The German government said on Saturday it will wind down the deployment of the Bundeswehr peacekeeping troops in Mali in an orderly manner, despite the West African country’s military rulers demanding the forces be withdrawn immediately.
Mali’s top diplomat, Abdoulaye Diop, told the UN Security Council on Friday that the United Nations peacekeeping mission, which Germany participates in, had failed and that the troops must leave.
Diop said the mission, known as Multidimensional Integrated Stabilization Mission (MINUSMA), had not been able to respond adequately to the tense security situation.
MINUSMA was deployed in 2013 to support efforts to restore stability in Mali, which has endured an Islamic insurgency for years. Its mandate is up for renewal at the end of the month.
More than 12,000 soldiers take part in the multinational mission, including hundreds of German soldiers. In November it was decided by Berlin that the German military deployment would end by May 2024.
“Realism means noting the failure of MINUSMA, whose mandate is no longer up to facing the security challenges in the country,” Diop said in New York.
“MINUSMA seems to have become a part of the problem in fuelling inter-community tensions exacerbated by allegations of extreme gravity which are extremely harmful to peace, reconciliation, and to national cohesion,” Diop added.
Tensions between Mali and Western powers with a presence in the country have been growing.
Mali’s junta maintains close contact with Russia and is reported to have hired the Wagner Group of Russian mercenaries.
In response, France, the former colonial power, terminated its counterterrorism operation in Mali and withdrew its forces last year.
In Berlin, a spokeswoman for the Defence Ministry said that the government would support negotiations between the UN and Mali about the future of MINUSMA, while noting that Germany had already announced it would leave the country next year.
“That the Malian transition government and Russia will use the upcoming extension of the UN mandate to make political capital out of it does not surprise us. Our interest remains an orderly withdrawal.”
Since the start of the mission in 2013, around 170 peacekeepers have been killed, making it one of the most dangerous UN operations in the world.
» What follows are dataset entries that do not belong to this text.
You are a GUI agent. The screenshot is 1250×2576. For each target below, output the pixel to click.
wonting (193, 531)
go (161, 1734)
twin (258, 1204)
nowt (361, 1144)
Islamist terrorist groups have also been active in the north and centre of the country for more than a decade.
The Malian military seized power from a transitional government in 2021, pledging initially to hold elections in February 2022.
But these were later cancelled, with the military setting a time frame of five years to hold a democratic vote.
A referendum on a new constitution is to be held on Sunday that aims to pave the way for democratic elections in February 2024.